I see that the BBC is once again getting it in the corporate neck for supplementing the welfare benefits of Islamofascist rentagob Anjem Choudary. The al-Muhajiroun leader featured on this morning’s Today programme, interviewed by presenter John Humphrys alongside the equally tedious but considerably less insane securocrat Alex Carlile.

Choudary is an out-and-out nutter, and in no way speaks for British Muslims. This much is clear. However, what the critics of the BBC fail to grasp is that the “radical” Islamist mentality epitomised by Choudary appears to be shared by a worrying large subset of UK Muslims, and not just the more intellectually challenged individuals such as the murderers of soldier Lee Rigby.

British Muslims may by and large not support terrorism, but in many cases their theology is skewed and absolute, and their disdain for the open society which has nurtured them is all too obvious. That is one of the prices we pay for an open society, and it is surely a price worth paying.

The BBC’s critics over-estimate the importance of the mainstream media narrative when it comes to influencing political and social subcultures such as that of reactionary political Islam. If journalists choose not to interview the likes of Anjem Choudary, the latter remain free to propagate their manifestos of hate. In societies both open and closed there exist a plurality of hidden communications channels, and Islamists make full use of them.

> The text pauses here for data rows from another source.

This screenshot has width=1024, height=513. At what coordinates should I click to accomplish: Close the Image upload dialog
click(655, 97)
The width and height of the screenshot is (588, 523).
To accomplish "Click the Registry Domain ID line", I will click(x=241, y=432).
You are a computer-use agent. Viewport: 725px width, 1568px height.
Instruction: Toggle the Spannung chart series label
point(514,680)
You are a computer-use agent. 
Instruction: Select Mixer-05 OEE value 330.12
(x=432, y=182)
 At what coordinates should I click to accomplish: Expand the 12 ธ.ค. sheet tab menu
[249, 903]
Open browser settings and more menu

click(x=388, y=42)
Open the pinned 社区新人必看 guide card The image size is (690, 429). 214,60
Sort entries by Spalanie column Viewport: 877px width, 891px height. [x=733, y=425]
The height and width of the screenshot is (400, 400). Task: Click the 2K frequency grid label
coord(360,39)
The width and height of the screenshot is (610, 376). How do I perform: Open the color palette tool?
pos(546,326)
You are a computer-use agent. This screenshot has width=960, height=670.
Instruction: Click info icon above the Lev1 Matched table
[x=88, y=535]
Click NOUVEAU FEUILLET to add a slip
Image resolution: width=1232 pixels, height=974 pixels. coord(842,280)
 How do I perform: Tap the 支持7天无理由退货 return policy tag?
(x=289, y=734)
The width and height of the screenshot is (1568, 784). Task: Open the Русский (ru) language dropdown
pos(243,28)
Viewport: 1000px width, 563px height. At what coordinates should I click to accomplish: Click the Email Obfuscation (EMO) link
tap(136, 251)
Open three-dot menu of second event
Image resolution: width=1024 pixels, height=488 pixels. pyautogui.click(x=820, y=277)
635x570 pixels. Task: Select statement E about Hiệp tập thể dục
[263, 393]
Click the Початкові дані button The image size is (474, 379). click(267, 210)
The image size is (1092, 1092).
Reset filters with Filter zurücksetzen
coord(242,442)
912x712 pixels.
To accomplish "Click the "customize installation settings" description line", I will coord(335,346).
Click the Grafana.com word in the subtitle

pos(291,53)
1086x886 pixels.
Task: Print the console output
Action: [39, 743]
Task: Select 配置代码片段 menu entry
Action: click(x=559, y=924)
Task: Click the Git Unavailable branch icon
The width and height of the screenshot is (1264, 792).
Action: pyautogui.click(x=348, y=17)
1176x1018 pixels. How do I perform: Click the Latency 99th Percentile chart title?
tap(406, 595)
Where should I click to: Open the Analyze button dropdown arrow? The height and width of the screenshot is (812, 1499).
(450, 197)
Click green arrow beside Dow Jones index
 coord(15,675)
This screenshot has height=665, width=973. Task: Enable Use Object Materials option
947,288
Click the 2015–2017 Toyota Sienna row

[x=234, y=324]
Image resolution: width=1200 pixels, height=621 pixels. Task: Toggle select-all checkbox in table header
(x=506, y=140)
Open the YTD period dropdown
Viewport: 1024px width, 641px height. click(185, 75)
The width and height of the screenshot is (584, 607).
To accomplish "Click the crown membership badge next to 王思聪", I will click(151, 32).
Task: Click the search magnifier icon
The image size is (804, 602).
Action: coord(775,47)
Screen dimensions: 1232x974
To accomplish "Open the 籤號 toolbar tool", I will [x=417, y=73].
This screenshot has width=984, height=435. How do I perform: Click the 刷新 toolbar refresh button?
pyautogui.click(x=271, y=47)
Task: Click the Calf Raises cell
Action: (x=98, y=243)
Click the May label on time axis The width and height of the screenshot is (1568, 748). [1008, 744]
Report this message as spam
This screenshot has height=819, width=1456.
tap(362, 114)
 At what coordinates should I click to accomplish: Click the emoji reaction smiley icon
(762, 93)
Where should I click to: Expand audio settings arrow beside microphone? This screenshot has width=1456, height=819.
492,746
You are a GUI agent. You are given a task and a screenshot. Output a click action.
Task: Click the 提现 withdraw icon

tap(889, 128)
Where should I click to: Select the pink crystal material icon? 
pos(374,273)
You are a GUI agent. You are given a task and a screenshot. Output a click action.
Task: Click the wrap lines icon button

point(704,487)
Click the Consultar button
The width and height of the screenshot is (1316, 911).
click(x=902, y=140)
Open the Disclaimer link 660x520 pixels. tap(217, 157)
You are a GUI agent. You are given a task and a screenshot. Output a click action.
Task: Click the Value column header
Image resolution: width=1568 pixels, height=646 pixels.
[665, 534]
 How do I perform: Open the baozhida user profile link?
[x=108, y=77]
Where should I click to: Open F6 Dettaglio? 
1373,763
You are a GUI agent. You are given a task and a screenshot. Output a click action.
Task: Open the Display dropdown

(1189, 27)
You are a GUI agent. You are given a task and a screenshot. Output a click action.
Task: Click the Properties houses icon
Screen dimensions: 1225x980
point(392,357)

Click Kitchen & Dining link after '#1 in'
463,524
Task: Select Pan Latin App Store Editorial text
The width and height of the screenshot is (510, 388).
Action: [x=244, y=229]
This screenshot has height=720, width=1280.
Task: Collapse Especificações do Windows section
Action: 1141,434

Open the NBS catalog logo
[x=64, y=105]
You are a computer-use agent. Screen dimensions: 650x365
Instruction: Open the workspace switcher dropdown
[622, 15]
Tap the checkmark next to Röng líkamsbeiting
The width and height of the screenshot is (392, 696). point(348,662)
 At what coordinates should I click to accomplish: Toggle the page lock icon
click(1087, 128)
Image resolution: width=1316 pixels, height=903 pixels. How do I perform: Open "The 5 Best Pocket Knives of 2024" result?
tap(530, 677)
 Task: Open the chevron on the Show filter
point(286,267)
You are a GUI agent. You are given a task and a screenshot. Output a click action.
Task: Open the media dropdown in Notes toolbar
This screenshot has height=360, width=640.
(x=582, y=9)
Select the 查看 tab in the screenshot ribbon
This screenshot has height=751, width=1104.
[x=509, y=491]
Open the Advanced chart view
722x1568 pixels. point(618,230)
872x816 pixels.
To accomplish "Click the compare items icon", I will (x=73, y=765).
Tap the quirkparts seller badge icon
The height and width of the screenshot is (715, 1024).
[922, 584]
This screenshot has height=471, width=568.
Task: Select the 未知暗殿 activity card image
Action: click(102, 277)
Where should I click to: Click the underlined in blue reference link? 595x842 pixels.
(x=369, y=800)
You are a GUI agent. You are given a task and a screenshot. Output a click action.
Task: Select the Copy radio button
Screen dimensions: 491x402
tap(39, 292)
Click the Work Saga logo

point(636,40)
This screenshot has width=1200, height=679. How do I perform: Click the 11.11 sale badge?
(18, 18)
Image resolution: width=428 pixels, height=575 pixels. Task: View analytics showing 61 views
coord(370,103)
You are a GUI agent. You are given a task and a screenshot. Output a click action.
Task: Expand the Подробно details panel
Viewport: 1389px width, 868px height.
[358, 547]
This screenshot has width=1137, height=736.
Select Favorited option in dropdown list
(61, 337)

Given that potentially large numbers of especially younger British Muslims fantasise about being “soldiers of Allah”, the population at large needs to be reminded of the politico-religious extremism in their midst. They may otherwise become complacent, or actually start believing in the silly notion that to criticise political Islamism is by definition Islamophobic.

There is a serious problem in our plural-monocultural British society that needs addressing. Credit to the BBC and other news media for alerting us to this fact.